● Consigne 1: D'après le texte sur la tribu evenk, que font les écureuils lorsqu'il va y avoir beaucoup de neige ?
● Consigne 2: Rédigez la suite du texte sur la tribu evenk à partir de sa dernière phrase.

● Page:
La narratrice, quatre-vingt-dix ans, raconte sa vie et celle de sa petite tribu. Actuellement, la déforestation bat son plein et la nourriture manque pour les humains, les rennes, les animaux sauvages. Mais, il n’en a pas toujours été ainsi.

La narratrice, dans une langue belle et poétique relate leur vie dure, rythmée par les morts, les naissances, les mariages, les rennes, le passage du colporteur, les déplacements... Les Evenks savent interpréter les signes climatiques donnés par les animaux. Par exemple, il y aura beaucoup de neige lorsque les écureuils installent leurs provisions haut sur les sapins. L’élevage des rennes est leur principale source de revenus, le déplacement de la tribu se fait en fonction des ressources alimentaires du troupeau et de la présence ou non d’écureuils.

La terre est sacrée et ne peut recevoir un corps, alors les défunts ont des « cercueils au vent » où sont disposées les affaires du défunt.

Le chamane, très important, a le pouvoir de guérir. Ce peut être un homme ou une femme et ce sont certains signes qui ne se produisent qu’après le décès du chamane, qui le désigne à la tribu. Niro, la dernière chamane paiera aux esprits un tribu très cher ; à chaque fois qu’elle sauvera un humain ou un renne, un de ses enfants périra.

« Mon plus vieux souvenir, c’est la danse des Esprits exécutée par Nidu le chamane pour retrouver l’unai de Léna et faire partir le petit faon au royaume des ombres à la place de ma sœur. »

● Données disponibles:
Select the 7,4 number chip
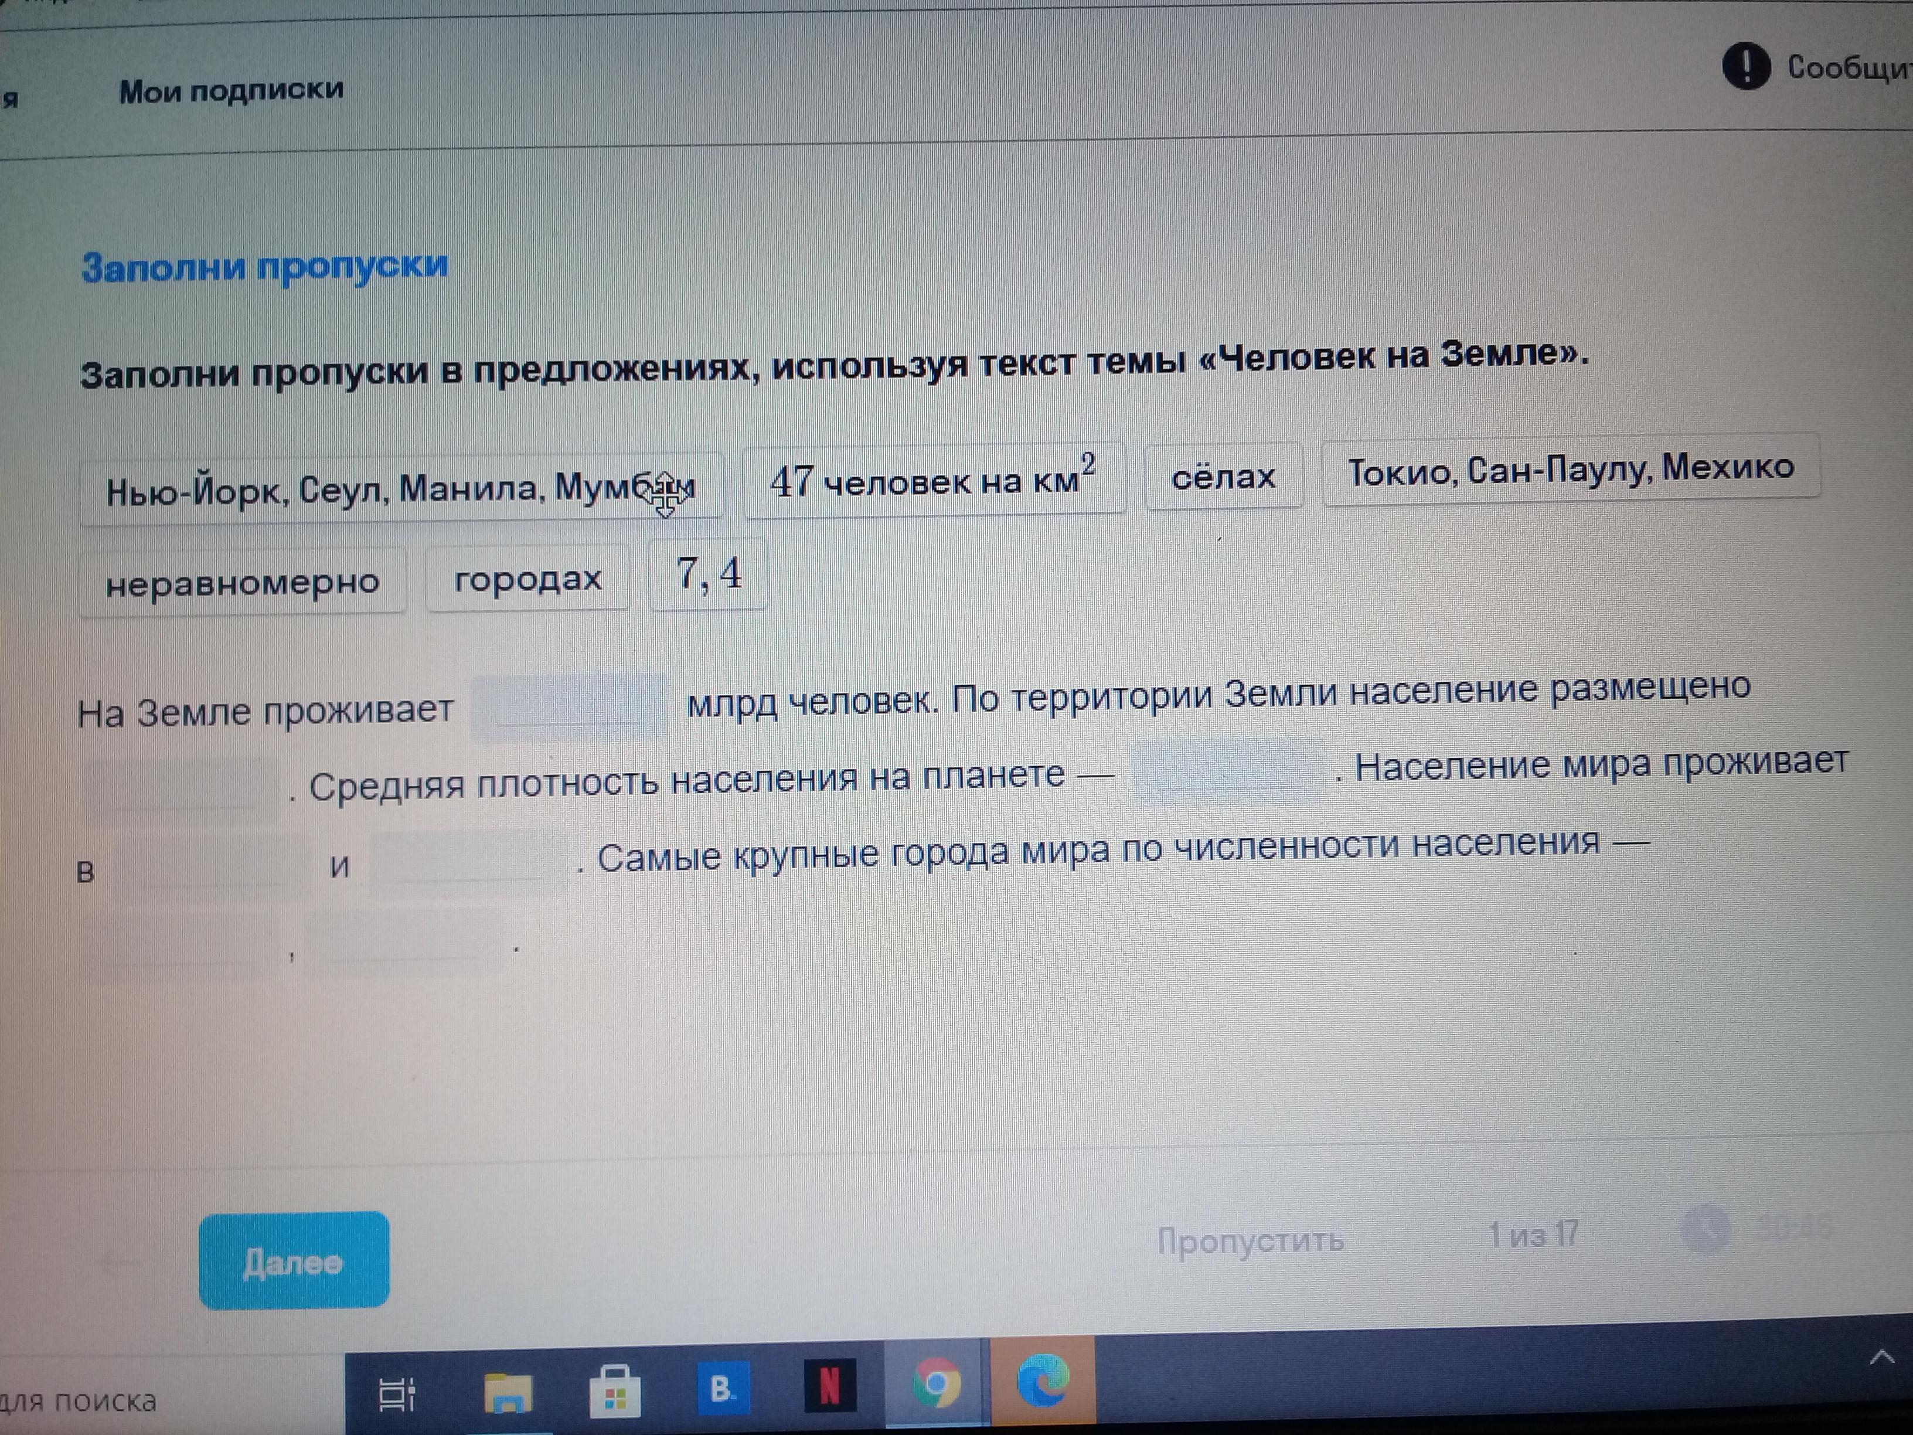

● Résultat 1: Ils installent leurs provisions haut sur les sapins.

● Résultat 2:
Eni (grand-mère), la narratrice, voit petit à petit et de plus en plus rapidement les méfaits de la pollution qui saccage tout pour une modernisation obligatoire. Les chinois ont construit des villages en dur pour sédentariser les tribus nomades. La dernière, celle où les petits-enfants de la narratrice, s’en vont, sera peut-être la « bonne ». Il est très difficile pour des nomades de se retrouver entre quatre murs, les rennes dans un enclos, sans distinction de tribus.

« Vous vous figurez que les rennes sont des bœufs et des chevaux ? s’insurgea Luni. Jamais ils ne mangeront du foin. Dans la nature, les rennes se nourrissent de plus de cent espèces de plantes différentes. Si on ne leur donne que des feuilles et des brindilles, ils perdront leur génie naturel, ils mourront ».

Chaque évènement triste est sujet à chansons. En voici deux, la première en l’honneur d’une ourse qui fut tuée et la seconde en l’honneur d’une femme aimée.

« Grand-mère ourse !

Tu es tombée,

que tes rêves soient doux !

Ceux qui mangent ta chair,

sont les noirs corbeaux,

parmi les arbres,

nous mettrons pieusement tes yeux,

comme une lampe aux Esprits !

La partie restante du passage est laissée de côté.